"We're all born naked, and the rest is drag" - RuPaul.
Clothing has always been used to express ourselves and as a way to express our attitudes and behaviours.
On a lazy Sunday afternoon, people typically wear comfortable sweatpants and a loose t-shirt to lounge around the house instead of dressing up as they would at their office to look the way they feel.
Clothing gives you a chance on how to present yourself to other people.
Some clothes never go out of style, like a pencil skirt, jeans, a nice sweater, animal print, etc.
Some old trends even tend to come back in style after spending years away, like loose ponytails, knee-high boots and fringed clothing.
While some trends make it full circle and become popular again, others fade into obscurity as a relic of their time. I can't see Hammer Pants from the '90s or 70's bell bottoms coming back anytime soon.
Some trends stay the test of time, but one trend that's pushing forward is the current trend of more gender-neutral clothing.
In 2021, clothes can stand for individual gender expression, or the lack of it, with more examples of individuals using clothing as a way to break down barriers to show off what they're most comfortable displaying to the world. For example, Harry Styles unapologetically wears dresses and other flamboyant clothing because he likes them. Rapper Kid Cudi also proudly wore a dress during a performance on SNL.
Women also don't need to be confined within the norms of dresses or skirts.
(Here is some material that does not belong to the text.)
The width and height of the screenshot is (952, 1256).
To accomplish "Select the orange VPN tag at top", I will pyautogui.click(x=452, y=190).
Depending on the clothing brand, gender-neutral clothing can have more neutral colours and shirts and pants can have a baggier fit.
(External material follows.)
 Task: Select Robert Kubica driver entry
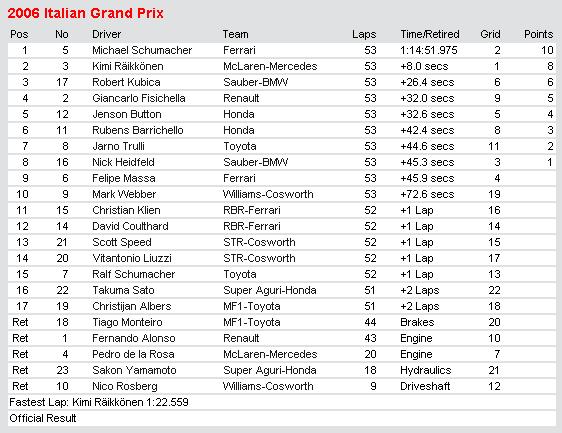pos(126,82)
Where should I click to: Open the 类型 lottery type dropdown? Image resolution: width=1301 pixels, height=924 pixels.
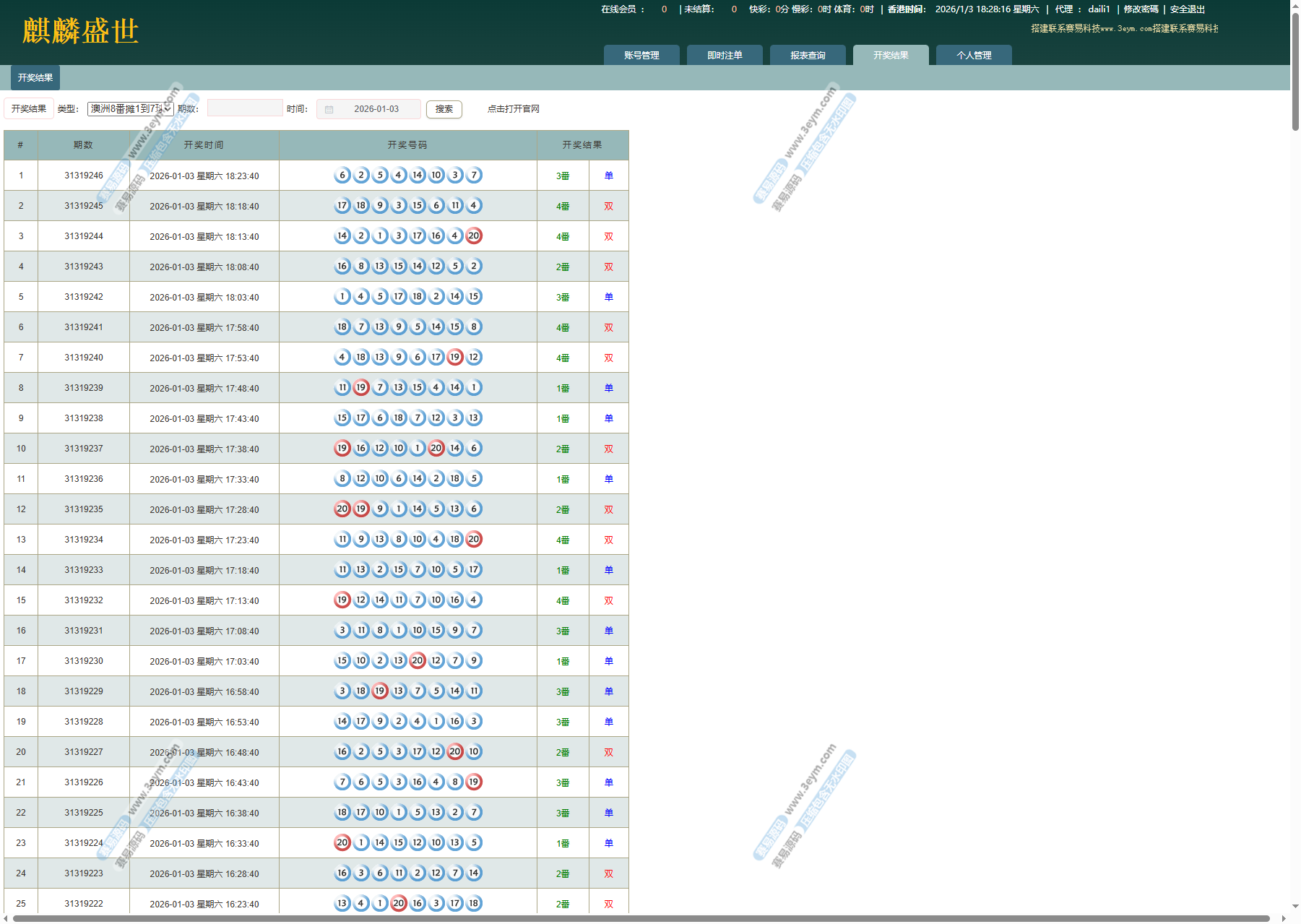click(x=130, y=109)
Clothing through history was meant to signify personal reflection. In the 17th and 18th centuries of European fashion, men wore more flamboyant clothing to reflect their wealth, as it showcased how much money they had. It was campy and grandiose, but it was normalized as a typical fashion for men.
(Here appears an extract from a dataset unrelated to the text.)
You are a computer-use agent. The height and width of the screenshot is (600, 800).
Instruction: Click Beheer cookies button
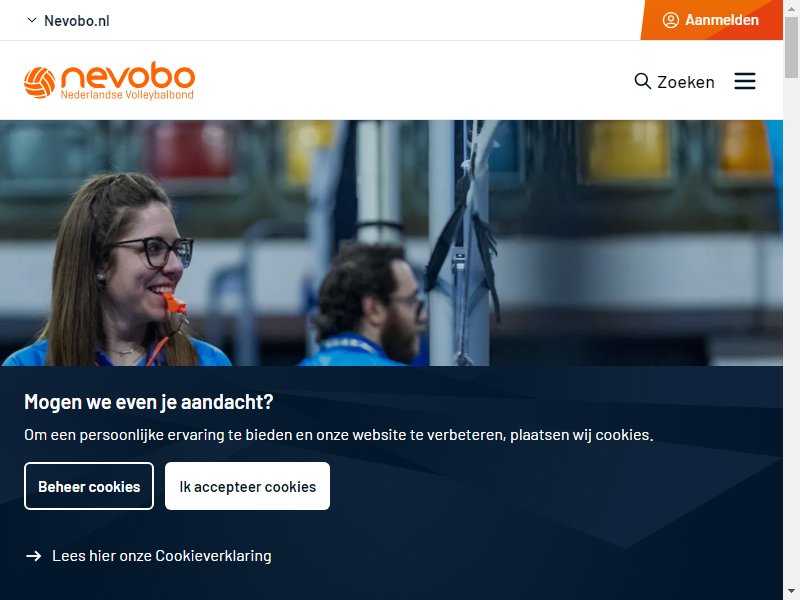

When women began dominating the office in the 1960s, the rise in pantsuits were worn to reflect their new position in what was then considered a mostly male-dominated workspace.
When it comes to personal fashion, people like to mix and match clothing styles to find their amount of comfortability, regardless of being male or female.
It wasn't until the 1940s where clothing was getting marketed more gender-specifically, with blue being associated with boys and pink being associated with girls. Pants were considered practical for males, and dresses were meant for girls.
Clothing has always been a way to break down barriers, regardless of gender. Women’s rights activist Elizabeth Smith Fuller wore pants in order to fight for women’s dress reform, for example.
We have seen many trends that come and go throughout the years, but bending the rules has never gone away.
Clothing has always been a means of self-expression, showing who you are, whether it's to be comfortable or to express your true style, regardless of colour or make. Fashion and - the people wearing them - are constantly changing.